# What you should do
Write out the lines from the line with "Task: Click the import phone album icon" to the line with "Looking at the", including both, and leave the pictures out of your answer.

%%

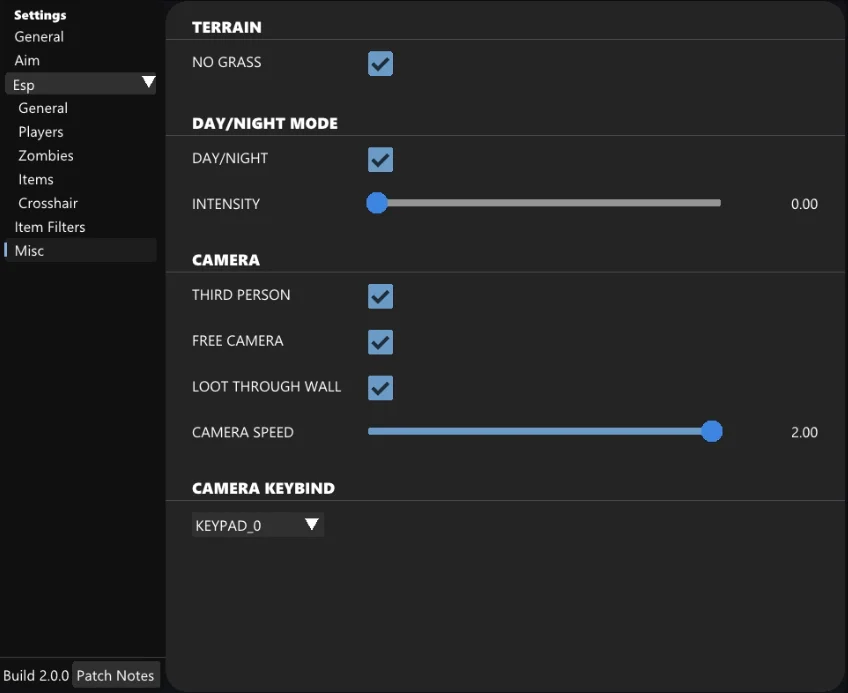
Task: Click the Intensity slider handle
Action: [377, 203]
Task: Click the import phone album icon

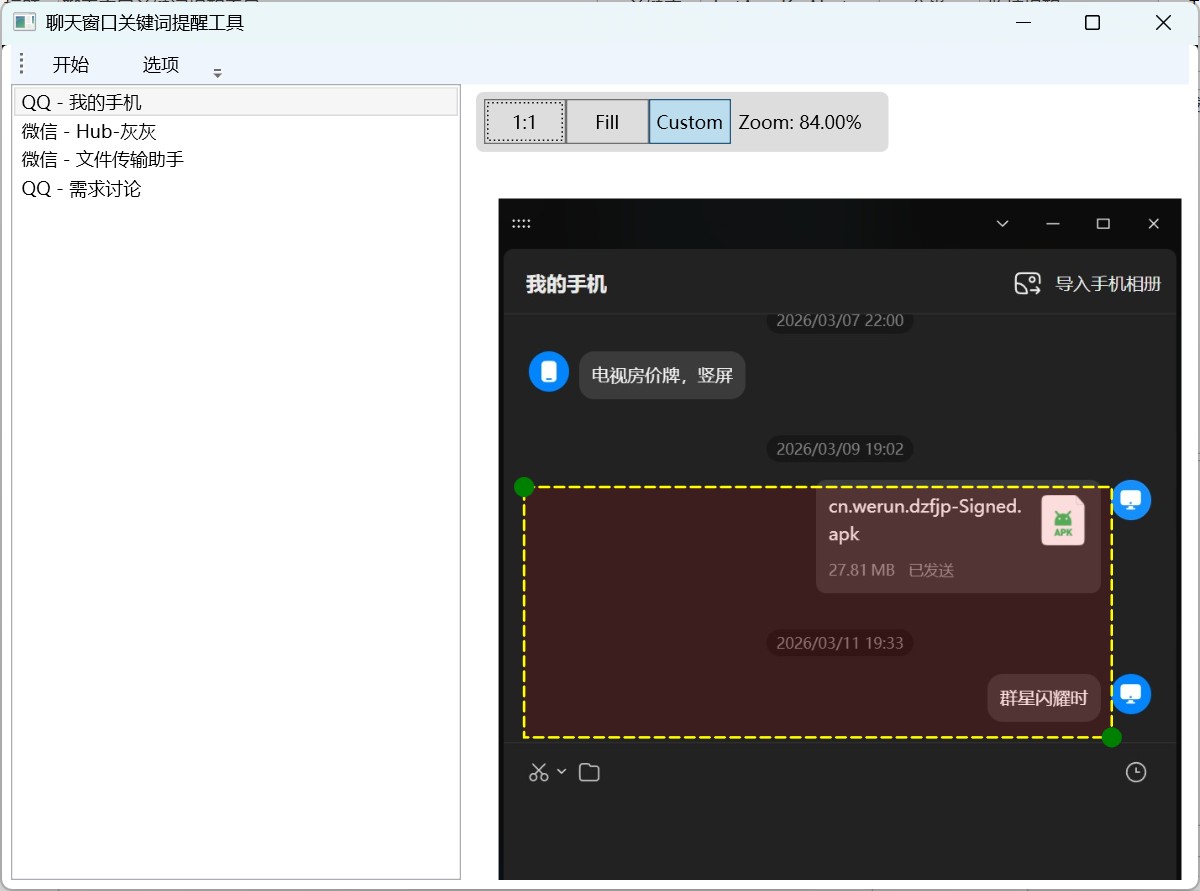Action: point(1027,284)
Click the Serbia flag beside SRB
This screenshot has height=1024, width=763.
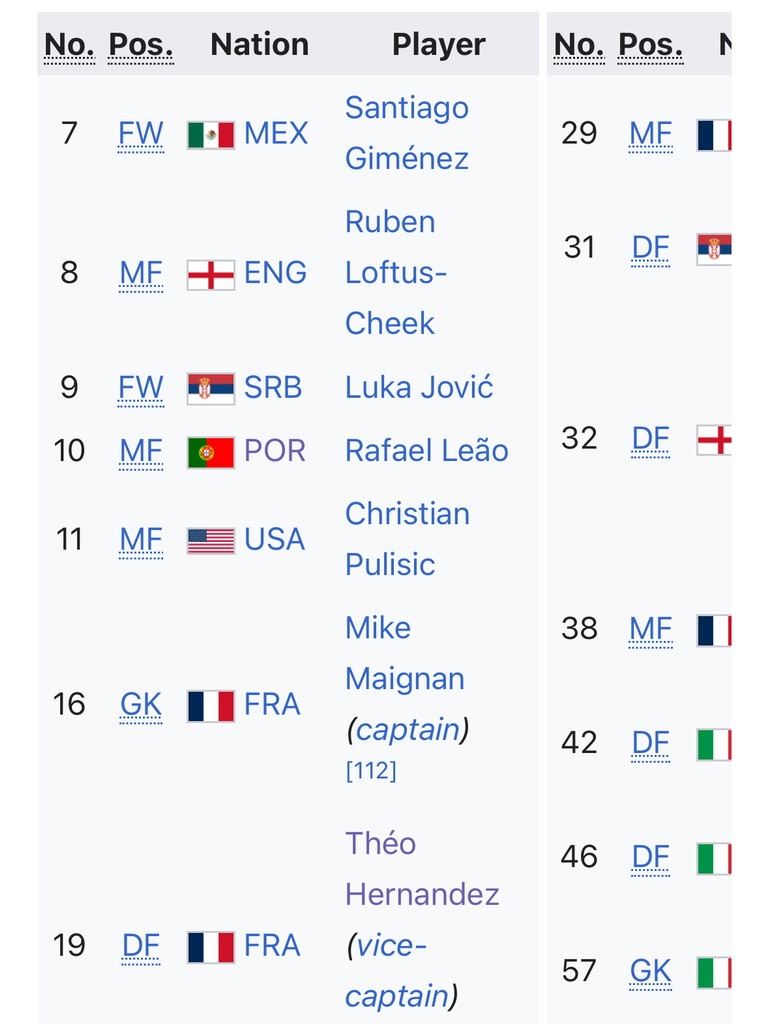(x=210, y=389)
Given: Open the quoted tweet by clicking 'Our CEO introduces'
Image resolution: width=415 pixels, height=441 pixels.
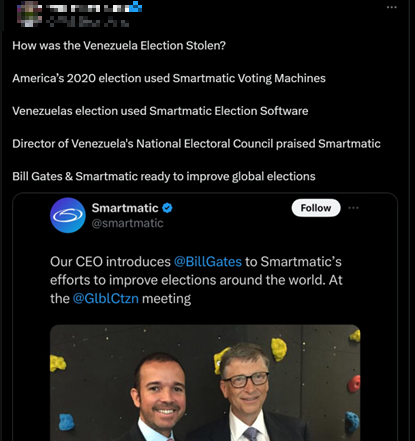Looking at the screenshot, I should [110, 262].
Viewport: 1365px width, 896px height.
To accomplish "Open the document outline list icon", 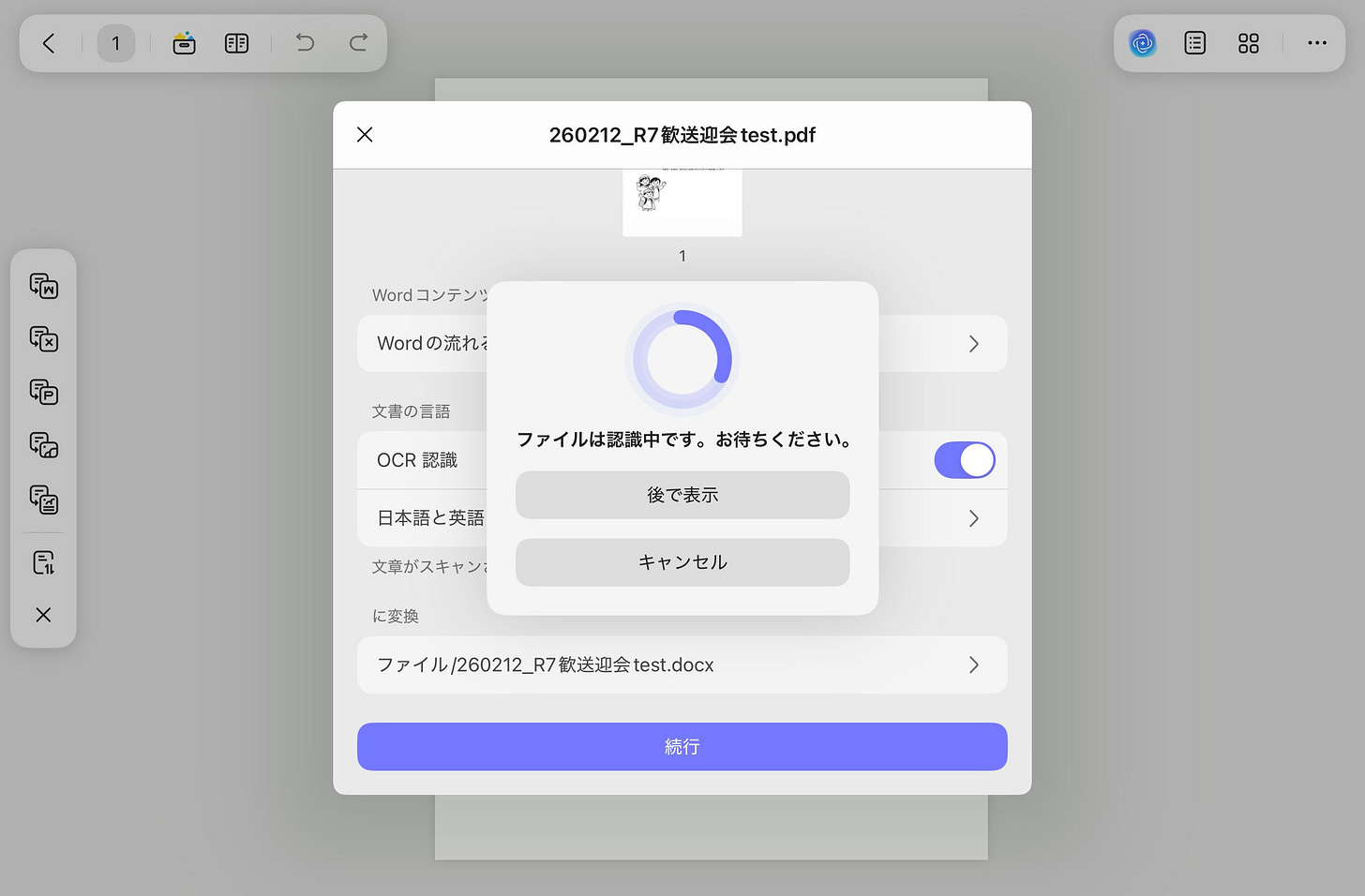I will [1194, 42].
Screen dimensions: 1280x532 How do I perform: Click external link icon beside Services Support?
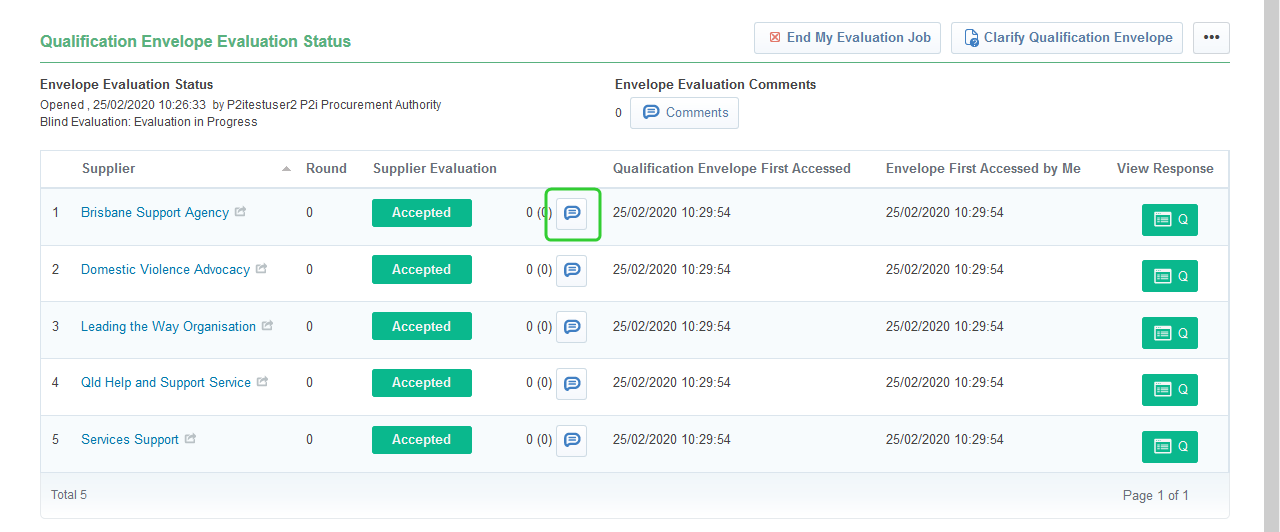click(x=190, y=439)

%%

# Task result
Task: Click the import phone album icon

Action: point(1027,284)
Click the Serbia flag beside SRB
This screenshot has height=1024, width=763.
(x=210, y=389)
Given: Open the quoted tweet by clicking 'Our CEO introduces'
Image resolution: width=415 pixels, height=441 pixels.
Looking at the screenshot, I should [110, 262].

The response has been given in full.